# [About this task]
From the records below, copy every line that contains the word "computer".

Stored items from a collection:
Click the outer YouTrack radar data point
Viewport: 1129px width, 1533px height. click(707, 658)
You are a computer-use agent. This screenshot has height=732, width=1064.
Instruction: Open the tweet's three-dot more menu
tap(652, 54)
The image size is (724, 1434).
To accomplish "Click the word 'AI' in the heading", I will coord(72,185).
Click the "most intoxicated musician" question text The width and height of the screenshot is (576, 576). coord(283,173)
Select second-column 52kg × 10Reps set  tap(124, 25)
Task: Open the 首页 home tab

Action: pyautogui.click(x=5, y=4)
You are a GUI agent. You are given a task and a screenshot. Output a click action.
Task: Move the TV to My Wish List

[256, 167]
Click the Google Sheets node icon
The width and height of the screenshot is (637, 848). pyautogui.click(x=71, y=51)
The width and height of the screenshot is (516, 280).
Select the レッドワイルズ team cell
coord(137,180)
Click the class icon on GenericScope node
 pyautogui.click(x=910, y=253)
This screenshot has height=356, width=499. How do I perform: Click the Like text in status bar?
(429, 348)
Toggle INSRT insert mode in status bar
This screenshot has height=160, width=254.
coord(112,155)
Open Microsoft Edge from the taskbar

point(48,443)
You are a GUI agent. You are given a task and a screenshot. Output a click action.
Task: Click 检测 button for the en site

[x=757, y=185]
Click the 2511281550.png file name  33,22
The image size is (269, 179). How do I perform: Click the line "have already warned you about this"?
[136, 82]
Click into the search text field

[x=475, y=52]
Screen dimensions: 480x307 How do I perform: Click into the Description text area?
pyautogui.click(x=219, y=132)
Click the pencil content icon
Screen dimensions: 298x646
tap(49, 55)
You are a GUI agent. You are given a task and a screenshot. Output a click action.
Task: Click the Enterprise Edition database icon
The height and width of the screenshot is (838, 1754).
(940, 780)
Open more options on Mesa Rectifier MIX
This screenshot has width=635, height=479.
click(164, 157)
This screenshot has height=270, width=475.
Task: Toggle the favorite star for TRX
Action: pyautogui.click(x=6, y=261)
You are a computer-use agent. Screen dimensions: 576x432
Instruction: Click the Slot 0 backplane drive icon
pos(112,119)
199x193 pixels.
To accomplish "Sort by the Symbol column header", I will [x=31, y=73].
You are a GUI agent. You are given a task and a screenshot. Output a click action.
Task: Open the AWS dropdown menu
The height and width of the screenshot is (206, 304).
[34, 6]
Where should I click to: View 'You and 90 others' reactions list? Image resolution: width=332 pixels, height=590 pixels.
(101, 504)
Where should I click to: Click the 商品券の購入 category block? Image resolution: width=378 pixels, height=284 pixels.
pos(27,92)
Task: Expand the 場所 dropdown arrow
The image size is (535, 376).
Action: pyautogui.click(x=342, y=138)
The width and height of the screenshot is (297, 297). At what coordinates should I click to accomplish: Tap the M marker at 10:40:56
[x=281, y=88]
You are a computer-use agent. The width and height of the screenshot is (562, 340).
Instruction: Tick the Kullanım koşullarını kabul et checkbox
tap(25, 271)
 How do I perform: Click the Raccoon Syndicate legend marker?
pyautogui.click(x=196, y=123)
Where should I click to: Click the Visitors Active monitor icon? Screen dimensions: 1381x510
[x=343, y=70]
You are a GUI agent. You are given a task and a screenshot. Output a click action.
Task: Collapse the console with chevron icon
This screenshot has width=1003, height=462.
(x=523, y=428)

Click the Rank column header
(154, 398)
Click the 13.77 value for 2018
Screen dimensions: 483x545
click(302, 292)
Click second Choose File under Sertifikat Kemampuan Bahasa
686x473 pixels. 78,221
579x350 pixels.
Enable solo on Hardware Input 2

# [Output for this task]
You are a computer-use agent. This screenshot has height=732, width=1064.
You are a computer-use agent. Screen dimensions: 576x432
You are a computer-use agent. The width and height of the screenshot is (562, 340).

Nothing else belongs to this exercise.